**PROMPT**. Restate, exactly as written, the entries below from the line that holds "Task: Click the" through the line that holds "Screen dimensions: 1339x896". Pictures are not part of the copy.
..............................
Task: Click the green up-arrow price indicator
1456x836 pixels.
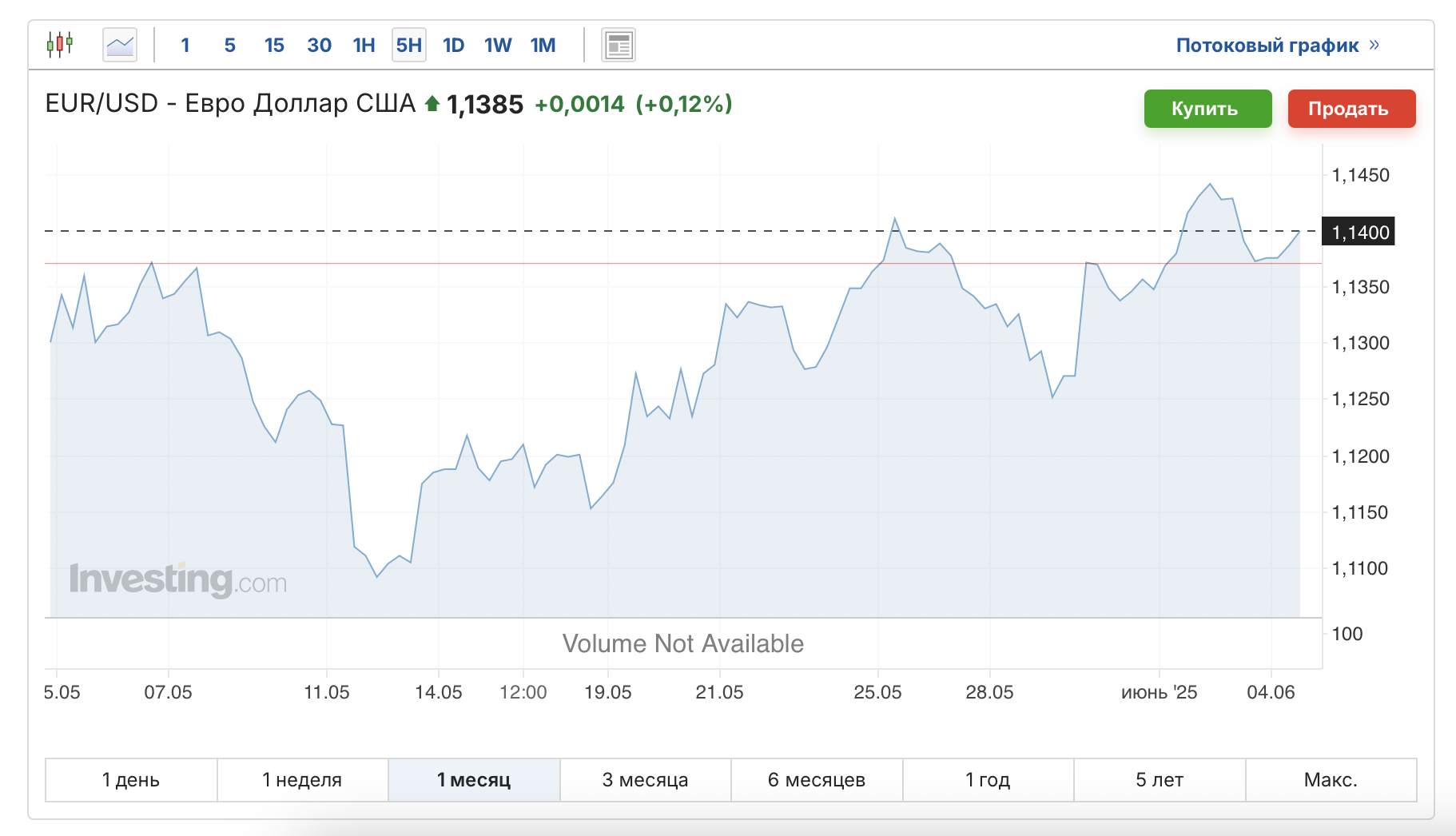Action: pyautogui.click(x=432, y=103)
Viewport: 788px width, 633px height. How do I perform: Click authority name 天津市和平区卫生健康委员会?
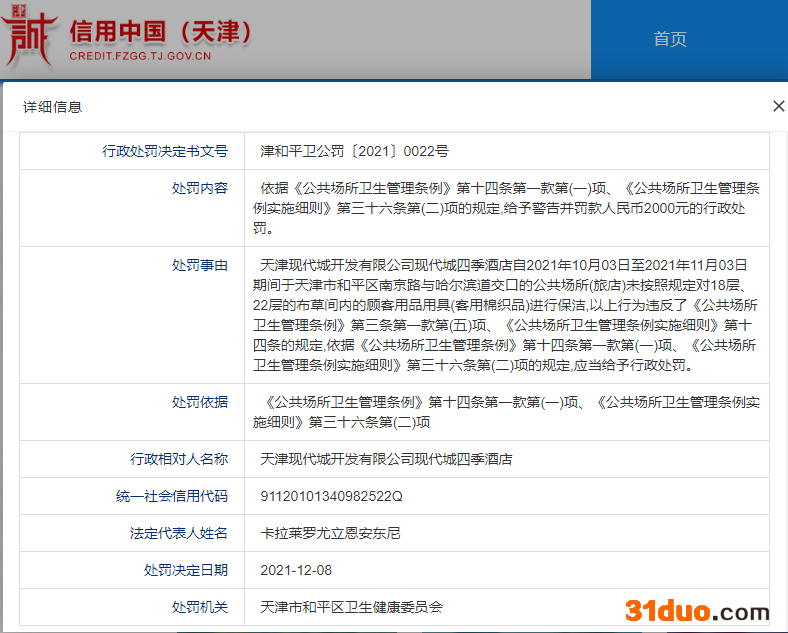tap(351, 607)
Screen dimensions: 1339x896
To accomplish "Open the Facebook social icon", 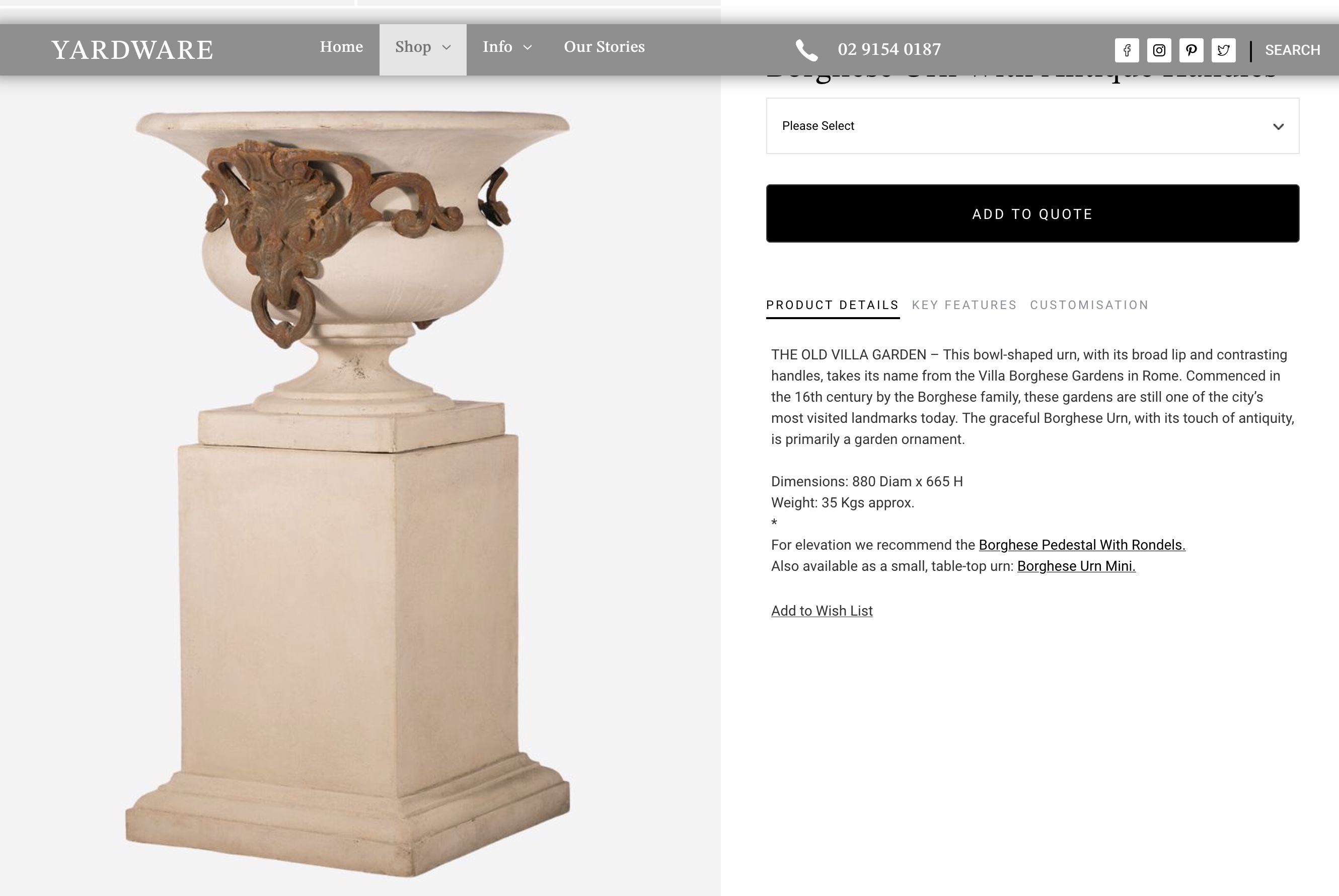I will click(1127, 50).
..............................
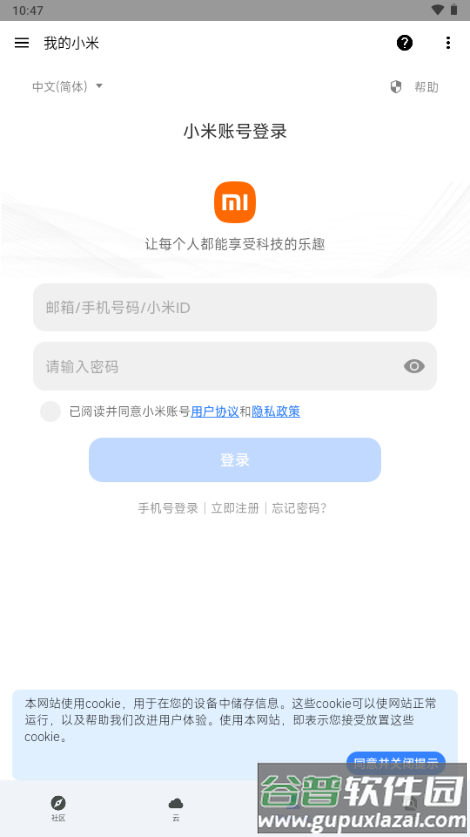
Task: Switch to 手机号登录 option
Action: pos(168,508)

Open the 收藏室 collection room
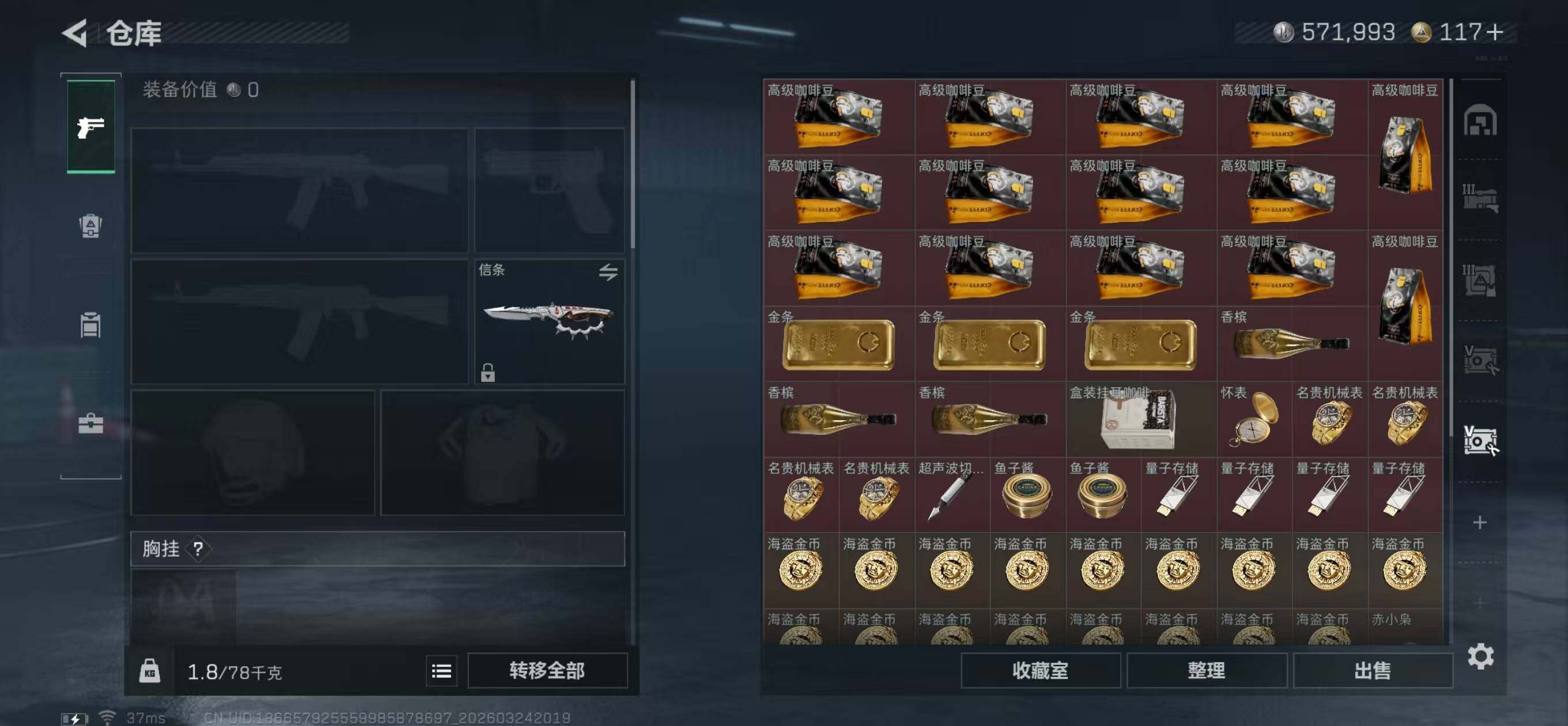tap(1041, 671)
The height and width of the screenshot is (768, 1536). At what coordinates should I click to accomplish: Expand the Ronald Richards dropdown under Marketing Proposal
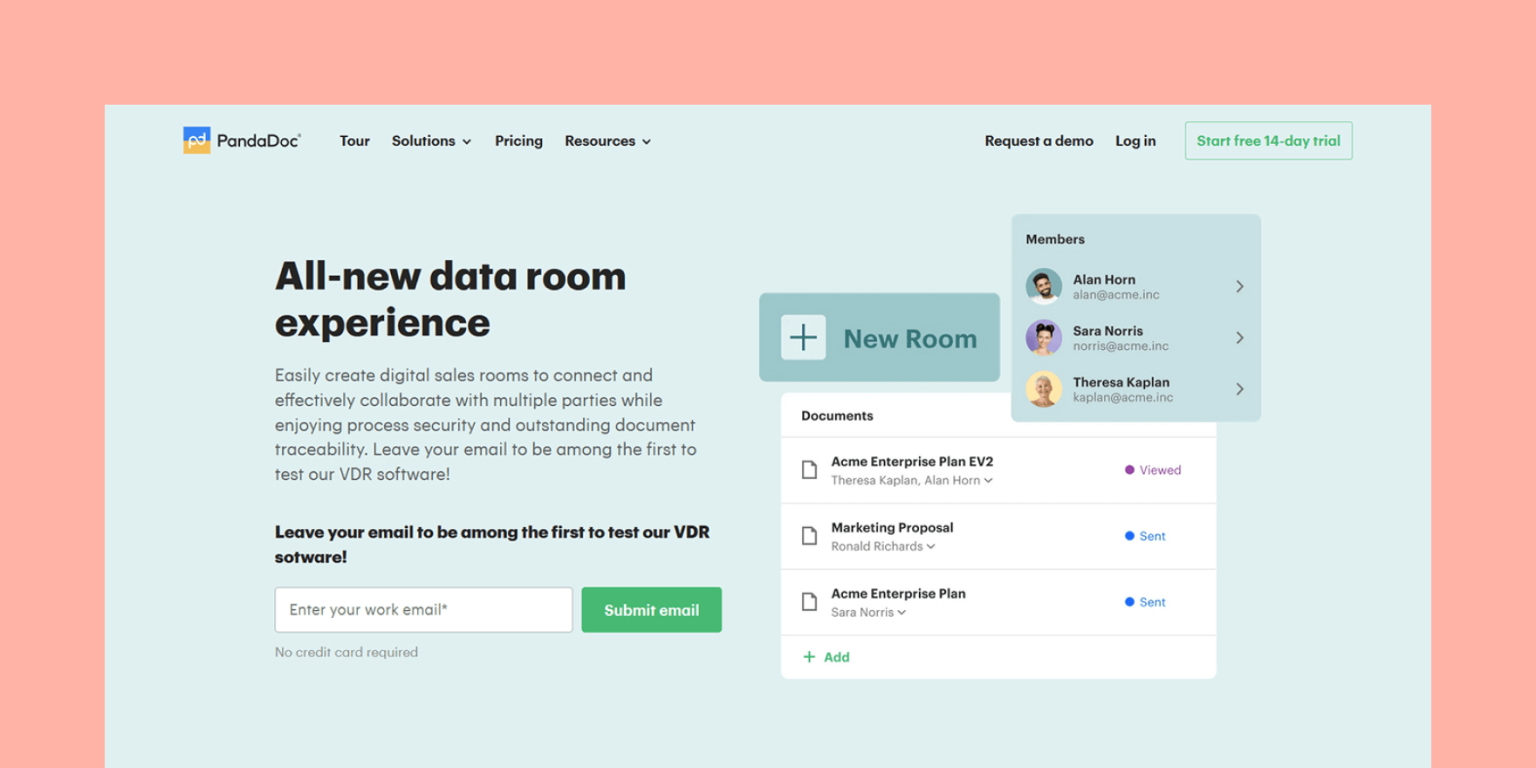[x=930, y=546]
..............................
**ANSWER TO THIS EXERCISE**.
Task: Click the green up-arrow price indicator
1456x836 pixels.
Action: pyautogui.click(x=432, y=103)
Viewport: 788px width, 633px height. How do I perform: Click authority name 天津市和平区卫生健康委员会?
tap(351, 607)
Screen dimensions: 1339x896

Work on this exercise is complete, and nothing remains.